A complete Earth system model parameter tuning workflow consists of the following parts:
Preprocessing: This involves the collection, cleaning, and preparation of input data, such as climate variables and initial model parameters, for model simulations.
Model Simulation: The Earth system model (ESM) is executed using the prepared input data. This step may involve multiple iterations to simulate various climate scenarios over extended time periods, often spanning decades or centuries.

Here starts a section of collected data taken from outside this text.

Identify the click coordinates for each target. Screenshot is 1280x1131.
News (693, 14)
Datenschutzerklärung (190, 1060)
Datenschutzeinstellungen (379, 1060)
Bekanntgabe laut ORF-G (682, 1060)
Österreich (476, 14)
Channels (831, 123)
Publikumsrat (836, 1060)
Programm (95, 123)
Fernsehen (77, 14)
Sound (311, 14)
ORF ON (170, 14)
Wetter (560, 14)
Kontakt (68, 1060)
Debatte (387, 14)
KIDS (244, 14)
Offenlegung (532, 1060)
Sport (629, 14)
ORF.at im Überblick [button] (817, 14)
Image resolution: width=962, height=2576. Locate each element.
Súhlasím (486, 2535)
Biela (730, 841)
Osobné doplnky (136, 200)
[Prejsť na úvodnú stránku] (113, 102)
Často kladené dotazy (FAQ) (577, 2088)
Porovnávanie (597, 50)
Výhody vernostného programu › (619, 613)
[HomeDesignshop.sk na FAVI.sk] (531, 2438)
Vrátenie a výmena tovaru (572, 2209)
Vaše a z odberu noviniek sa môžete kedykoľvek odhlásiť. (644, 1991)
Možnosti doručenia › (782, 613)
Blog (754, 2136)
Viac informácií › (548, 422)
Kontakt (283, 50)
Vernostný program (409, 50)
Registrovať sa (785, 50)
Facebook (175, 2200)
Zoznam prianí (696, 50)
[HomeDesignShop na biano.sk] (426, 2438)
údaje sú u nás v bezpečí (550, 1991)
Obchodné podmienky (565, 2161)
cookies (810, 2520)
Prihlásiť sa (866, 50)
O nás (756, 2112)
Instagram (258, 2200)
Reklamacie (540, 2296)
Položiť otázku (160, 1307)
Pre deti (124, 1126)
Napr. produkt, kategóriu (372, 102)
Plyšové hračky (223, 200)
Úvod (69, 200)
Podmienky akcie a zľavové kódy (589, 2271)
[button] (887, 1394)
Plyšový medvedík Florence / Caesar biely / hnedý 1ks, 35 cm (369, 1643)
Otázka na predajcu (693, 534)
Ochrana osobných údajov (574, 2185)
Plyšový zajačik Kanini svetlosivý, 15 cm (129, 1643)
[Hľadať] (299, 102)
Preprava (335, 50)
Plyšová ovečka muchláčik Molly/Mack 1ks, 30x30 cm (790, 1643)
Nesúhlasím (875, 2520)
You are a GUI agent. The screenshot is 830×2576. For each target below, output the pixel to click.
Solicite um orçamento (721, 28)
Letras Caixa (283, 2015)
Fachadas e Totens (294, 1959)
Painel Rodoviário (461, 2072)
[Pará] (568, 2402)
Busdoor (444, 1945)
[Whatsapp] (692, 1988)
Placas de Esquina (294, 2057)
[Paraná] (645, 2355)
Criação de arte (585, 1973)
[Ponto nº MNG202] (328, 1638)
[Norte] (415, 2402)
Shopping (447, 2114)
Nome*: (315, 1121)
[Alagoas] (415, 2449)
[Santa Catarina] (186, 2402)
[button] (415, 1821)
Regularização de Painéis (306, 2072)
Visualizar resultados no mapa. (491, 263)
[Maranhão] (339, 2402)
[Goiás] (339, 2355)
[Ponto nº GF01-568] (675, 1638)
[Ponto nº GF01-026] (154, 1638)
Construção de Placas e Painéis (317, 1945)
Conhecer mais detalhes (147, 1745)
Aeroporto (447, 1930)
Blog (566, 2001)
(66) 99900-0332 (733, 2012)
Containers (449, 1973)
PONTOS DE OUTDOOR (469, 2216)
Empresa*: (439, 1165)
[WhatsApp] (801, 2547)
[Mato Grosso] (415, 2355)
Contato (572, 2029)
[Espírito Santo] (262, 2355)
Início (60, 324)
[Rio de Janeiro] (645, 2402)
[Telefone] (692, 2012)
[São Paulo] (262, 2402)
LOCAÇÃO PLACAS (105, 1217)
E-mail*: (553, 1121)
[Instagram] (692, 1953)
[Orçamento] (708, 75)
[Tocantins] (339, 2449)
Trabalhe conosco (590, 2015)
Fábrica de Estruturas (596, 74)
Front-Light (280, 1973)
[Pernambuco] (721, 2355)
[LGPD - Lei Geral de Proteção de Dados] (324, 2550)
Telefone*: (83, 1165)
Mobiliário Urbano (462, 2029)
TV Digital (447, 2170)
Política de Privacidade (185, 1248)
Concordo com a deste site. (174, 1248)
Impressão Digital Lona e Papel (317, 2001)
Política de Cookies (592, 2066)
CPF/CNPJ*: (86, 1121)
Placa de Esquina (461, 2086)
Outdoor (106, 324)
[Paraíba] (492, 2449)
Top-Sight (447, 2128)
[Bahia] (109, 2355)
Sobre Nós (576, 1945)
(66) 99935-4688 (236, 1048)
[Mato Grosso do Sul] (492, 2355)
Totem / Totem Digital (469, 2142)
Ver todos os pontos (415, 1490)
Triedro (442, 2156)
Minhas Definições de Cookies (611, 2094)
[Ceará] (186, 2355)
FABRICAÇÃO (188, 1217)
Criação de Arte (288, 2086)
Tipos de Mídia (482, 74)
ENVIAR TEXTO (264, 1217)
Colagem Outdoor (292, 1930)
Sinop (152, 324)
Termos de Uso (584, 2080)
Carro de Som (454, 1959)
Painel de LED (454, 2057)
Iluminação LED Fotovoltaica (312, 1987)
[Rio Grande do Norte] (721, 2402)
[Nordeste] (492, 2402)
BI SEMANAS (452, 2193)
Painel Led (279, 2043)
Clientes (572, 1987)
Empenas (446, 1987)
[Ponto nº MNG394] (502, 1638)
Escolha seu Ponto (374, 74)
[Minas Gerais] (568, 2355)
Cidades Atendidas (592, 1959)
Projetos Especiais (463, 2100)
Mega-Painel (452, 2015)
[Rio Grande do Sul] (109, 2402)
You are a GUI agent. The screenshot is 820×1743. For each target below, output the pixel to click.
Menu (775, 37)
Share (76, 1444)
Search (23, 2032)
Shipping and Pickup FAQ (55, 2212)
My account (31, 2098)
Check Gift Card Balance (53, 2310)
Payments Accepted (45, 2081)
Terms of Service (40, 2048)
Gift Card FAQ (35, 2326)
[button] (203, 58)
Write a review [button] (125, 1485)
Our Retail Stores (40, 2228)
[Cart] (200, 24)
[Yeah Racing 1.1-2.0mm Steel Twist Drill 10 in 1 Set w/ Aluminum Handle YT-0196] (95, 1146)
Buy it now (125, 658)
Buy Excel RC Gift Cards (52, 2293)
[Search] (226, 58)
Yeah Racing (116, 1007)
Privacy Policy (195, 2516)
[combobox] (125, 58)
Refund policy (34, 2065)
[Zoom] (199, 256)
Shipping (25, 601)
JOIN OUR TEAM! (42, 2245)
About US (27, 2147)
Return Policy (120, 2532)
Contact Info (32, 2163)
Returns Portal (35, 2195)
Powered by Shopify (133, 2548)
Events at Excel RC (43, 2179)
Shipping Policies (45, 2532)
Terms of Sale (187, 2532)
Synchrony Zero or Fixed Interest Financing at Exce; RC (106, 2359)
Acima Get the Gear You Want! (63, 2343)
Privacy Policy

Parameter Tuning: This step adjusts the model parameters to optimize the accuracy of the simulation results. Various optimization techniques, including surrogate models, genetic algorithms, may be used to find the best parameter settings.
Postprocessing: After the simulations, the results are analyzed and compared against observational data or benchmarks to evaluate the performance of the model. This may include error analysis, visualization of results, and statistical testing.
We apply the HICA algorithm proposed in this paper to parameter tuning in Earth System Models, evaluating the changes in workflow makespan and cost after introducing the scheduling algorithm. We normalize the results by using the makespan and cost in the initial scenario without any scheduling algorithm as the baseline and compare the changes after applying HICA. The results are shown in
Figure 11. The HICA algorithm achieves varying degrees of improvement in both makespan and cost in workflow execution with a 13% improvement in makespan and a more significant 21% improvement in cost. These results demonstrate that the HICA algorithm not only effectively addresses the scientific workflow scheduling issues encountered in WorkflowSim but also significantly enhances the execution efficiency of workflows in specific scientific application scenarios.